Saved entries
◆ ◆ ◆ ◆ ◆
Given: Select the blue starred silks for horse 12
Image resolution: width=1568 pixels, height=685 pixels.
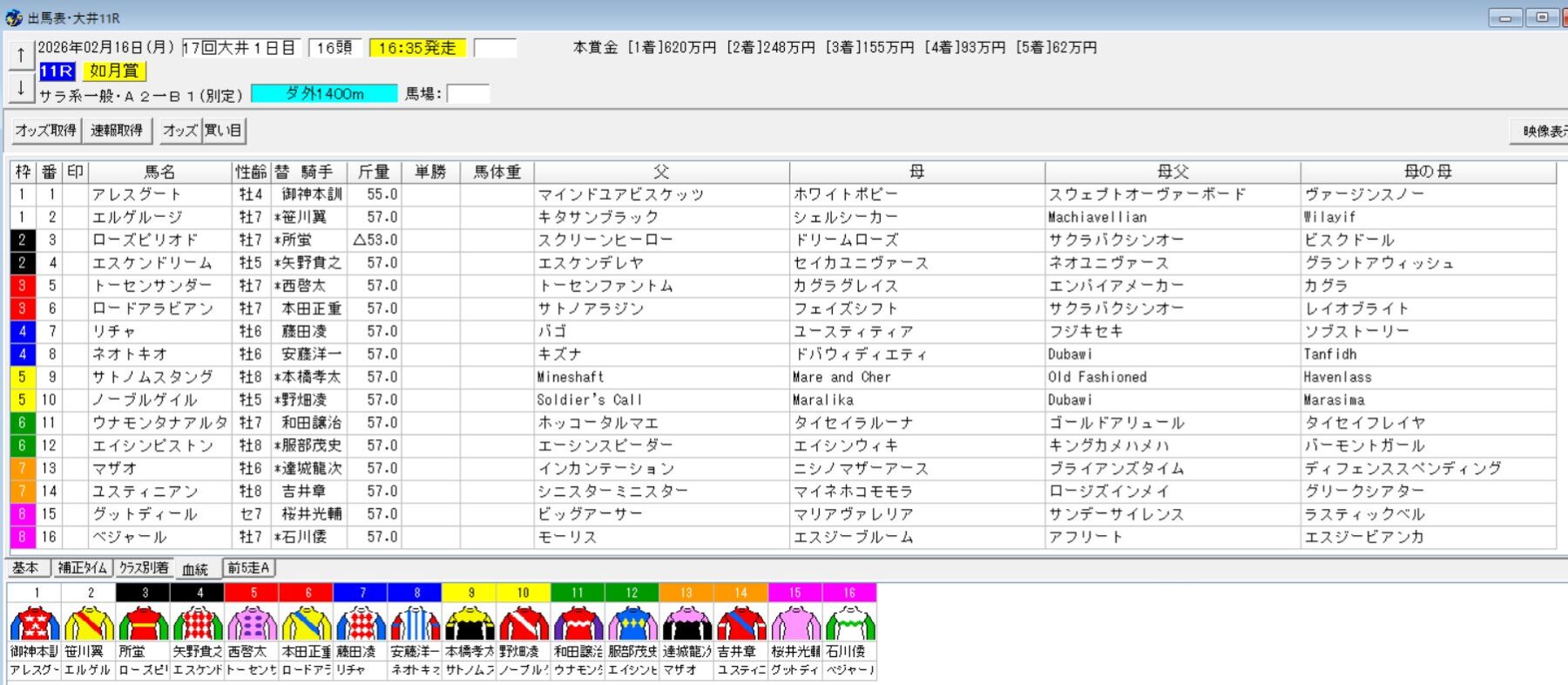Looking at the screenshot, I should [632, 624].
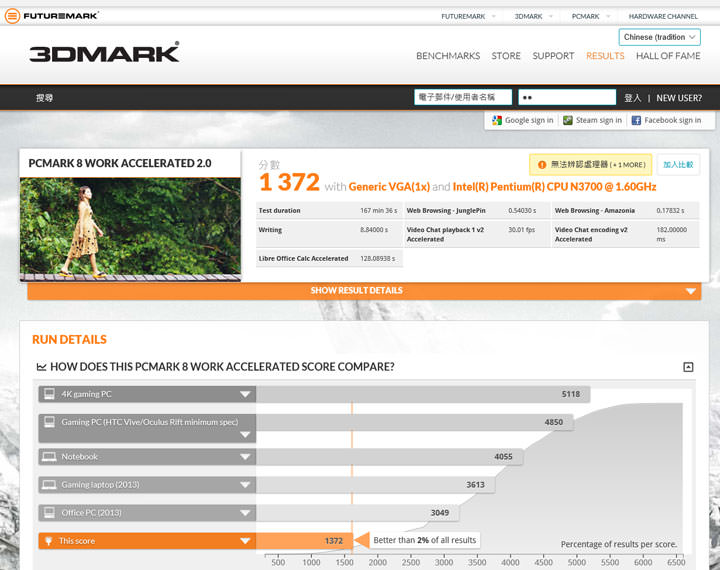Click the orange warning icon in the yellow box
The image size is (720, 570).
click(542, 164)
◆ ◆ ◆ ◆ ◆
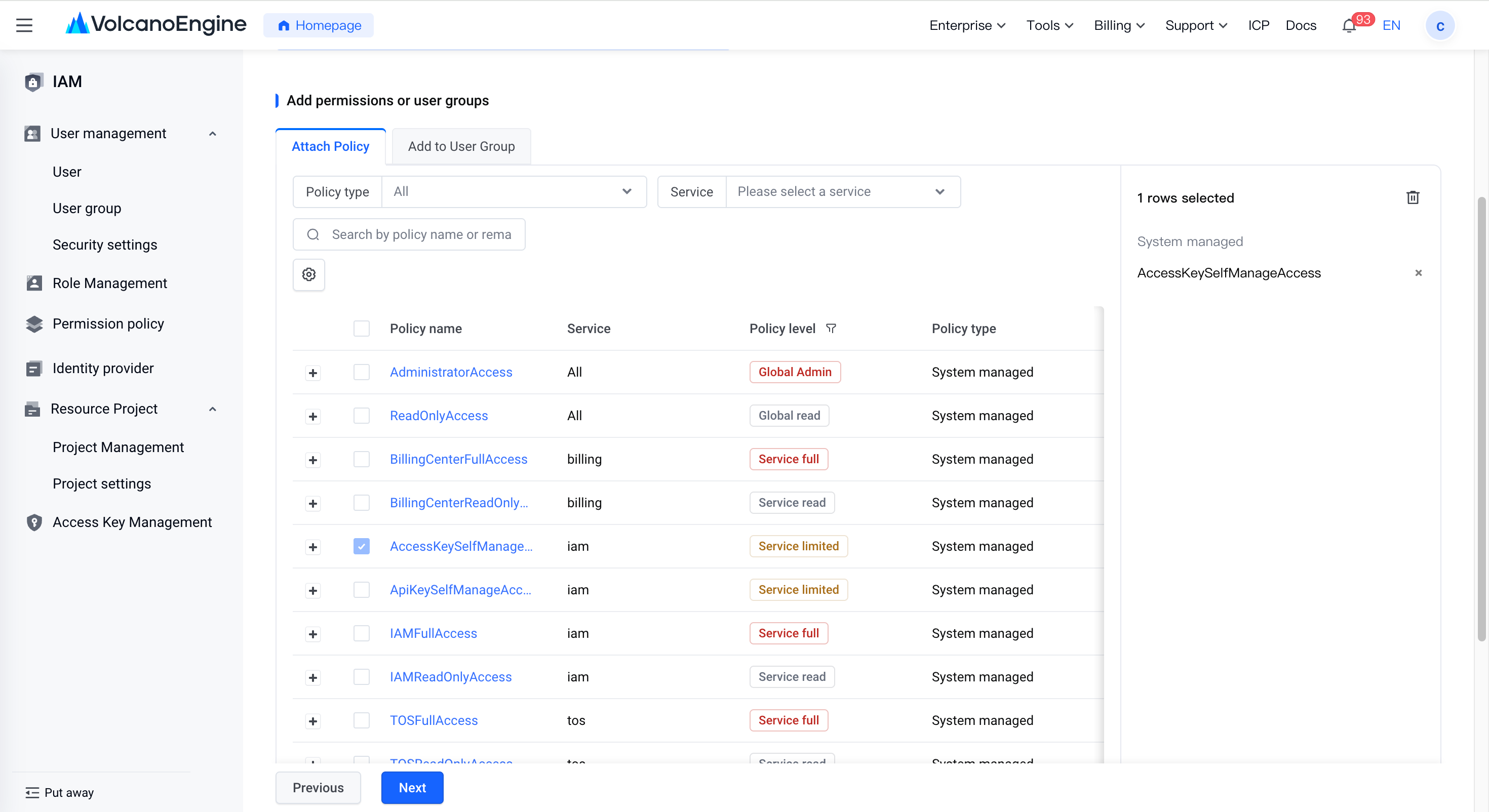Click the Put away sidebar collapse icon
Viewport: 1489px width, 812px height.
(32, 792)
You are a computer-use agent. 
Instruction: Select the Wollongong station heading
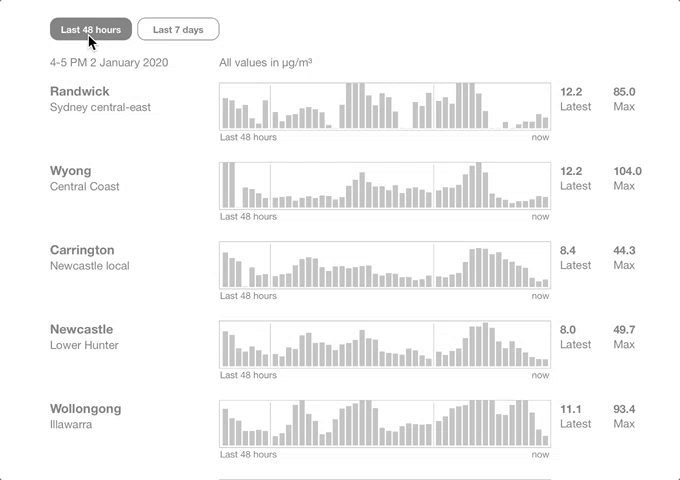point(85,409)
◆ ◆ ◆ ◆ ◆
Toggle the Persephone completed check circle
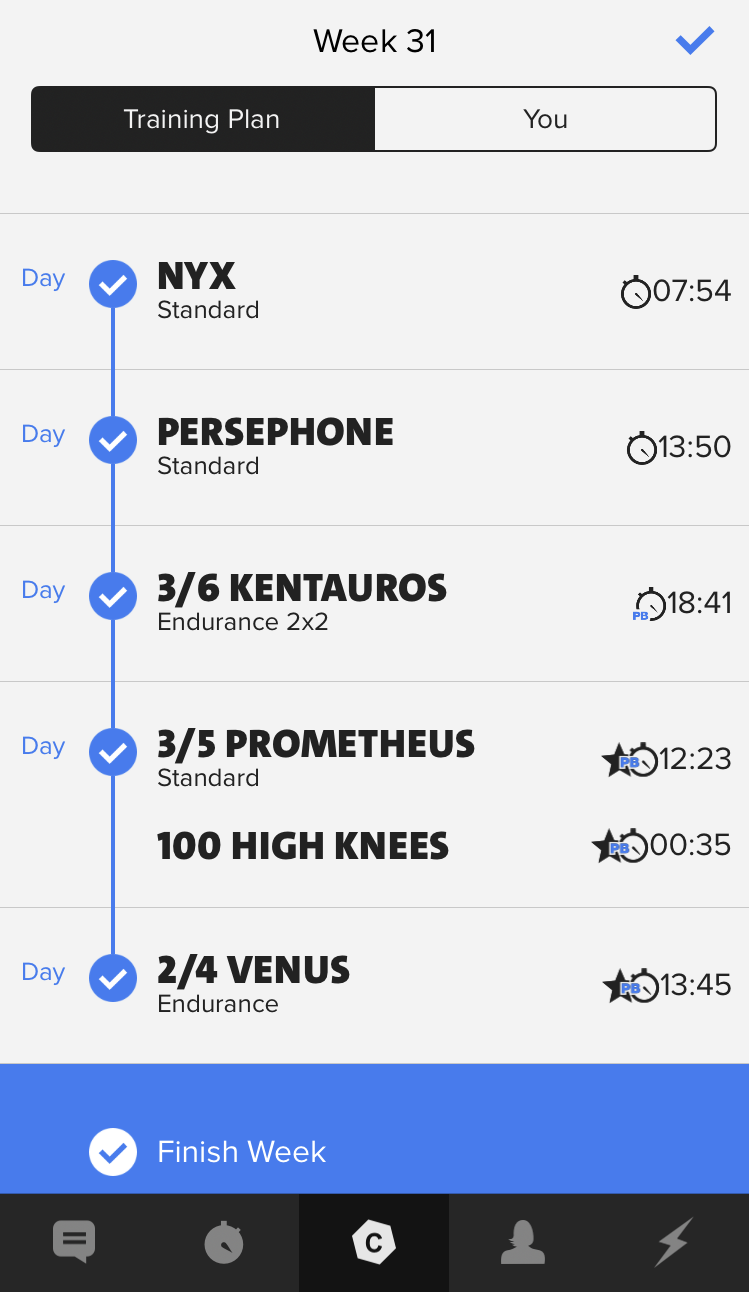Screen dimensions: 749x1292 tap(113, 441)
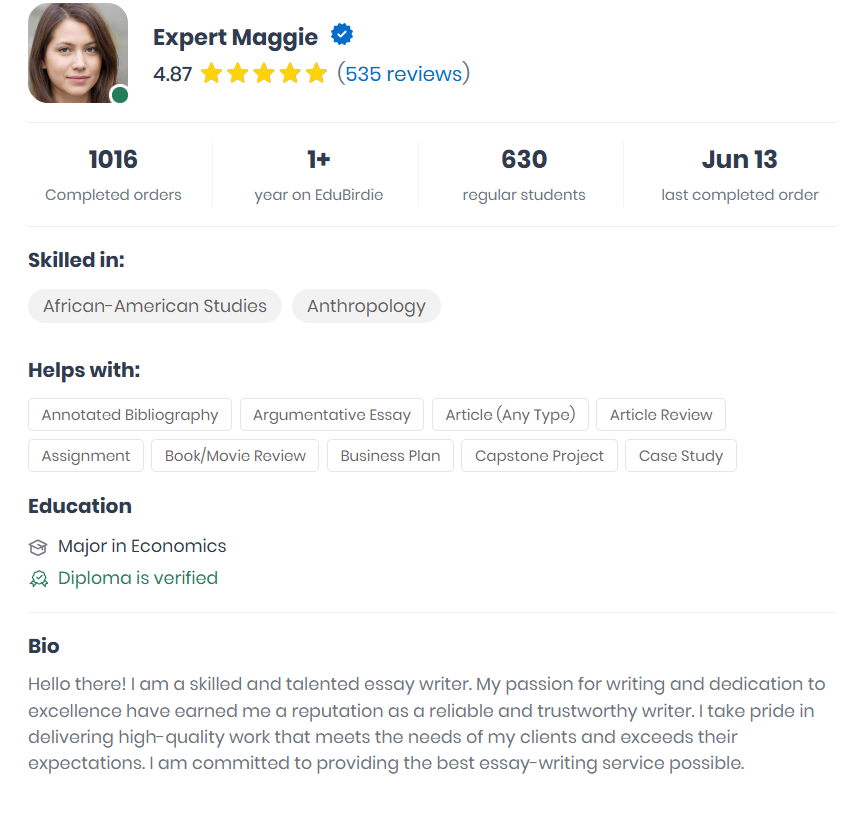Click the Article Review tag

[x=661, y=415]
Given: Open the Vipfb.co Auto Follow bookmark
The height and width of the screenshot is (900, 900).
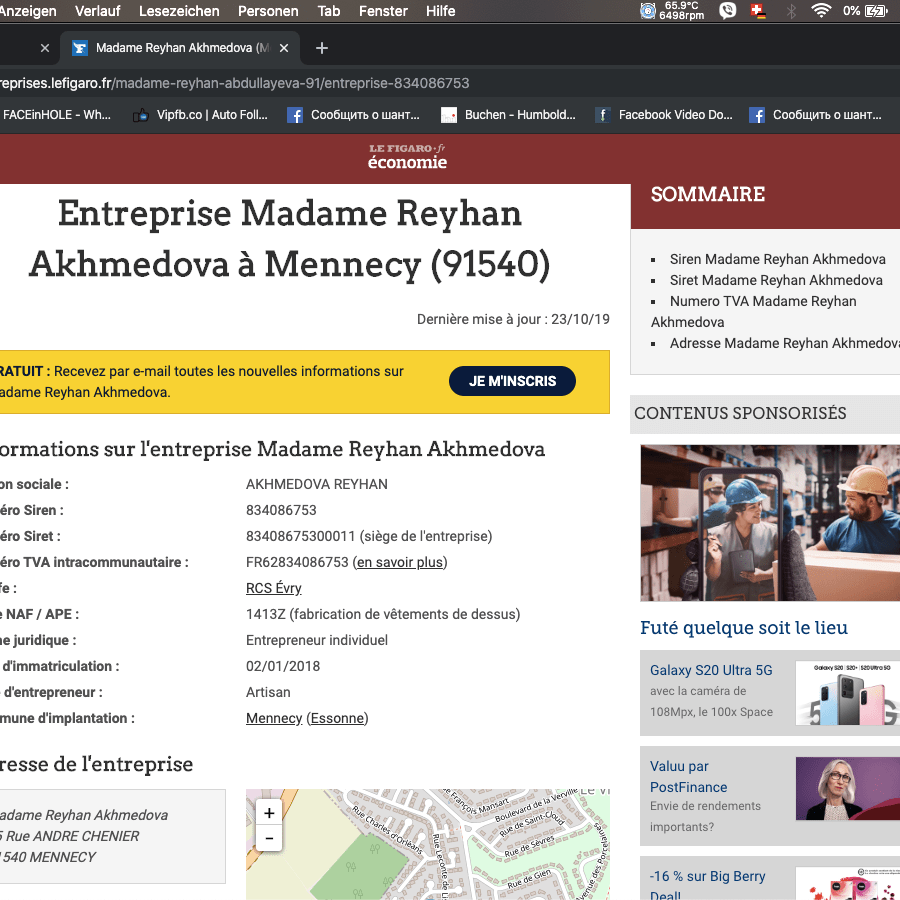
◆ ◆ ◆ ◆ ◆
» **EXERCISE DETAILS**: Every line in the data above that contains "Given" needs to be copied.

» **THE COMPLETED TASK**:
Given: Select the blue starred silks for horse 12
Given: Open the Vipfb.co Auto Follow bookmark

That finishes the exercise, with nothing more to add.